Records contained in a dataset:
++++++

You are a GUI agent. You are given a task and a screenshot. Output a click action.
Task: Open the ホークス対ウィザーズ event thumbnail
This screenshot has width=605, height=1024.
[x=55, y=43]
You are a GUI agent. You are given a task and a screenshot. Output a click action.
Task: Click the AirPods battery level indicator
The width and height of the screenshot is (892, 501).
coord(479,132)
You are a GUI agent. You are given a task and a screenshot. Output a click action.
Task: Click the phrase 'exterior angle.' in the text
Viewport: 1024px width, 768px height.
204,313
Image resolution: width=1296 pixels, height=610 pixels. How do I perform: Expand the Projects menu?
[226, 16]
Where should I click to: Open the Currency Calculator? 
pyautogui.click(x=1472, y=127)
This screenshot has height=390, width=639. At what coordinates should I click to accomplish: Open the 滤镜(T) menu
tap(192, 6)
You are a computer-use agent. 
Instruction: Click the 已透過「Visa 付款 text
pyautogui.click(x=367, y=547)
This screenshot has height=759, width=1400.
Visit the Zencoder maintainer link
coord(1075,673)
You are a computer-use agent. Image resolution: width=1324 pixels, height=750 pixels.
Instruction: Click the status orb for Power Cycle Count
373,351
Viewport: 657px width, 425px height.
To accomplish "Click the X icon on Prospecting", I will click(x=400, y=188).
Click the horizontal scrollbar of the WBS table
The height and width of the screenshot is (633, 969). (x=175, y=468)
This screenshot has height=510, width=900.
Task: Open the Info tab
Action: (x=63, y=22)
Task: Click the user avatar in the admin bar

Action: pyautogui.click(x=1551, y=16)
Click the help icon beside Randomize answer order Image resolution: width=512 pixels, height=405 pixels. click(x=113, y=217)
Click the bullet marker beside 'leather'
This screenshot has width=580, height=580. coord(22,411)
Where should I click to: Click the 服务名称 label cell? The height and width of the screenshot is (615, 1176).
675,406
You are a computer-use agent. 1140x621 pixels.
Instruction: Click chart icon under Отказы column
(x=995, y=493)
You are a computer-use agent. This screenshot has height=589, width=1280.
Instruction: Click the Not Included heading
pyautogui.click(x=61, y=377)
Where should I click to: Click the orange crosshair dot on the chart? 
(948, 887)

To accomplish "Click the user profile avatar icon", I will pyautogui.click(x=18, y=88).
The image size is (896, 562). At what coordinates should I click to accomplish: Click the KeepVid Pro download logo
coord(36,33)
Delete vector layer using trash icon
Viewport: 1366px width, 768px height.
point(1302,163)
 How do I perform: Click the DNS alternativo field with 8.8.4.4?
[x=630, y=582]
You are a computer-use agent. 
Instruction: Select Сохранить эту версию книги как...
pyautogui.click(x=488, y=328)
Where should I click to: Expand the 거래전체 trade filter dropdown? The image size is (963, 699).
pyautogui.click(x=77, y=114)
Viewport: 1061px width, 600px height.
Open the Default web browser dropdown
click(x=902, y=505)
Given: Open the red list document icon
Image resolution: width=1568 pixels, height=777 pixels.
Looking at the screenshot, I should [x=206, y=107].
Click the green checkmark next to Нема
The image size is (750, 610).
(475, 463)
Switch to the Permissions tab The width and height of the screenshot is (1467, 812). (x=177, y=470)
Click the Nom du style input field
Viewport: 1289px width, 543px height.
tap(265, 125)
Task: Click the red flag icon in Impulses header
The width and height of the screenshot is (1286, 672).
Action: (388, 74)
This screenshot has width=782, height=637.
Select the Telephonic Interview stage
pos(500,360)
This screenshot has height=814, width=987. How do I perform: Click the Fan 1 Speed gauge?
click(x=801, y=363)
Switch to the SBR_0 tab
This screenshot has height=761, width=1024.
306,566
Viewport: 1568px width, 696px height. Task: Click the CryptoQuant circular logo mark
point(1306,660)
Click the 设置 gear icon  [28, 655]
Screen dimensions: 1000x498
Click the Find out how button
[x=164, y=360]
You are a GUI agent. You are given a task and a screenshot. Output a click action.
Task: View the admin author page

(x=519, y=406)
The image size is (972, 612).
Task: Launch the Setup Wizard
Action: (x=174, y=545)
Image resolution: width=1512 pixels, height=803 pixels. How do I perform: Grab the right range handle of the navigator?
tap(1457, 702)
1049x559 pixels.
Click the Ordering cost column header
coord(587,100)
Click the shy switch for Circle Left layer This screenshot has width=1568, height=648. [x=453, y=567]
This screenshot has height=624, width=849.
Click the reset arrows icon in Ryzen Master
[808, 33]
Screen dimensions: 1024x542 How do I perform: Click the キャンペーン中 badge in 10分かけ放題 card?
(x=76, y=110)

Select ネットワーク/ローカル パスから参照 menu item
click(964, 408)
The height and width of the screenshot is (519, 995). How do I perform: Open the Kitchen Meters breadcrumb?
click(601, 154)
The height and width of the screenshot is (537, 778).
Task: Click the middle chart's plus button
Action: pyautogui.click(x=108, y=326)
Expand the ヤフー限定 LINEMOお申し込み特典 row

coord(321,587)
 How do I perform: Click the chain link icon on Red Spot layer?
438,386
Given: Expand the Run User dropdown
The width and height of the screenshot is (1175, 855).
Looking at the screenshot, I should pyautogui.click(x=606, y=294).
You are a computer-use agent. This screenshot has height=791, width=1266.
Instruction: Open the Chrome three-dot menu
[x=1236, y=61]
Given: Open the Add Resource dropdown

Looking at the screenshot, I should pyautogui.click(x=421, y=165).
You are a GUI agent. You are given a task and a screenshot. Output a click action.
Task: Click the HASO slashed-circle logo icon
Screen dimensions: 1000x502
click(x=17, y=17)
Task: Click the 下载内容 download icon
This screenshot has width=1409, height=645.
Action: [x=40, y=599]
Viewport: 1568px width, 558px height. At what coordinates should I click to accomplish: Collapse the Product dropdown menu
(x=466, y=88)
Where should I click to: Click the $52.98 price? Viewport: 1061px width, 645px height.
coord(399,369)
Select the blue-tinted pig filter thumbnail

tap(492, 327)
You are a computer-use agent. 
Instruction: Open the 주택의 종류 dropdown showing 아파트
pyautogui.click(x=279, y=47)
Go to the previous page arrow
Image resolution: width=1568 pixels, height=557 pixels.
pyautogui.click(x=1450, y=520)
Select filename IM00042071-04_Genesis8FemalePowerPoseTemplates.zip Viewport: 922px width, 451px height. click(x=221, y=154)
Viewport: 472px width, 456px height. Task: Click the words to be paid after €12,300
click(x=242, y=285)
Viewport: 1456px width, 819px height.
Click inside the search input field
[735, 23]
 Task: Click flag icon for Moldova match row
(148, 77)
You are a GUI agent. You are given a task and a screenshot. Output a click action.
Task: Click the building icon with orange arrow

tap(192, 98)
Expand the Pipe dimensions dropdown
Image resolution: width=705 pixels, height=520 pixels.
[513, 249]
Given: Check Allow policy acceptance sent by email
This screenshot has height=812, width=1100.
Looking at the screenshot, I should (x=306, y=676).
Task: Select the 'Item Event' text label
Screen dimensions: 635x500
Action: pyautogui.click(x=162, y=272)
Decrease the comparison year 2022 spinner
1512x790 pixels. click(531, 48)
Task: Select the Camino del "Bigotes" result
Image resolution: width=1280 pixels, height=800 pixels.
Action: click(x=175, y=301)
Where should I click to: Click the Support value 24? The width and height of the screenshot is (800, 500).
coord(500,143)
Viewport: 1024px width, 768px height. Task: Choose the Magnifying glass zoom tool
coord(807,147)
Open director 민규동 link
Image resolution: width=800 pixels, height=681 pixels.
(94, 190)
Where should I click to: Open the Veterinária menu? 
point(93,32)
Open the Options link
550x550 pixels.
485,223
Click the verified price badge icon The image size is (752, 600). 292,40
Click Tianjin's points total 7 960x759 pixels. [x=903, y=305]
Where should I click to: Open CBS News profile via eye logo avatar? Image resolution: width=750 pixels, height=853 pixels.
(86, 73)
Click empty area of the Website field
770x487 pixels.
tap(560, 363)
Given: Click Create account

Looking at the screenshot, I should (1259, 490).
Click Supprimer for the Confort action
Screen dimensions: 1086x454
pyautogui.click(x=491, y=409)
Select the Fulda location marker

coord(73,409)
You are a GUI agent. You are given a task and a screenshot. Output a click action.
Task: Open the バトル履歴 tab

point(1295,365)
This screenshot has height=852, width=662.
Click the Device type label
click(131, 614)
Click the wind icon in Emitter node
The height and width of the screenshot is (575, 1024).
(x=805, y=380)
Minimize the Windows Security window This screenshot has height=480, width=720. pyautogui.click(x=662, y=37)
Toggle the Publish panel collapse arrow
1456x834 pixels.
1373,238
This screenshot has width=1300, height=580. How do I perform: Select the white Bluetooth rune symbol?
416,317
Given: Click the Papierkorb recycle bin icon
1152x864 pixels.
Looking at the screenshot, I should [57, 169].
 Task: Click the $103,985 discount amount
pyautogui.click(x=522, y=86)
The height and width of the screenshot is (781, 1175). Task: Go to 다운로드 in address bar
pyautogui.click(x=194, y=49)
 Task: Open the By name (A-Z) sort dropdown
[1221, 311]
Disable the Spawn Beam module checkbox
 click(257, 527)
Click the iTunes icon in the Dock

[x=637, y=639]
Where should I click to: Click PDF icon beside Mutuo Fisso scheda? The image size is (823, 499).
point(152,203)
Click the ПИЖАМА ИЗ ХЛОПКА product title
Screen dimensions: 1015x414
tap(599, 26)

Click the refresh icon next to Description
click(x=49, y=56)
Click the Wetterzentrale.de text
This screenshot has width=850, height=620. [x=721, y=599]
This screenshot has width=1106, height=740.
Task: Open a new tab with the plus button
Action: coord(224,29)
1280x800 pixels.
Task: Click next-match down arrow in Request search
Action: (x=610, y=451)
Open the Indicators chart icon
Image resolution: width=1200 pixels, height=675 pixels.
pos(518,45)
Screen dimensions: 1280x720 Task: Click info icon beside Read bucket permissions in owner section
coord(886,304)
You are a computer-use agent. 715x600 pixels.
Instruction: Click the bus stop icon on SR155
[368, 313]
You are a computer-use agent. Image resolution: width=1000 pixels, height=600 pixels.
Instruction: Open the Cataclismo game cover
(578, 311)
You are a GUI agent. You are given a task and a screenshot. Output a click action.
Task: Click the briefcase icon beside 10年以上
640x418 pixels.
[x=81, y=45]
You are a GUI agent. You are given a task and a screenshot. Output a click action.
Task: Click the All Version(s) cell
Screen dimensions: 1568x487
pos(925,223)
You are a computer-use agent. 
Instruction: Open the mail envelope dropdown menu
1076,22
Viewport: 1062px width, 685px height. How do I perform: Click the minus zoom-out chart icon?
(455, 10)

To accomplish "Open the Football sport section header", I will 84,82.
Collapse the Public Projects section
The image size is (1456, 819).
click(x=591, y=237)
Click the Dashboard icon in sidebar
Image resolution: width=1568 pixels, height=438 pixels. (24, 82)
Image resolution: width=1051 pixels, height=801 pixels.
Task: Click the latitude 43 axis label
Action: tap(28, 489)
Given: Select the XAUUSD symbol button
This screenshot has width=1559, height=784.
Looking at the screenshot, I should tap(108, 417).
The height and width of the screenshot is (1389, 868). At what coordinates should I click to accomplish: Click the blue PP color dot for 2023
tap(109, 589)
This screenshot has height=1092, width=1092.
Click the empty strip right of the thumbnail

++++++

THE TASK:
The lines to retype run from the start of the entries through the line containing "Task: Click the AirPods"; reproduce them exactly and add nothing.

EXERCISE SOLUTION:
You are a GUI agent. You are given a task and a screenshot. Output a click action.
Task: Open the ホークス対ウィザーズ event thumbnail
This screenshot has width=605, height=1024.
[x=55, y=43]
You are a GUI agent. You are given a task and a screenshot. Output a click action.
Task: Click the AirPods battery level indicator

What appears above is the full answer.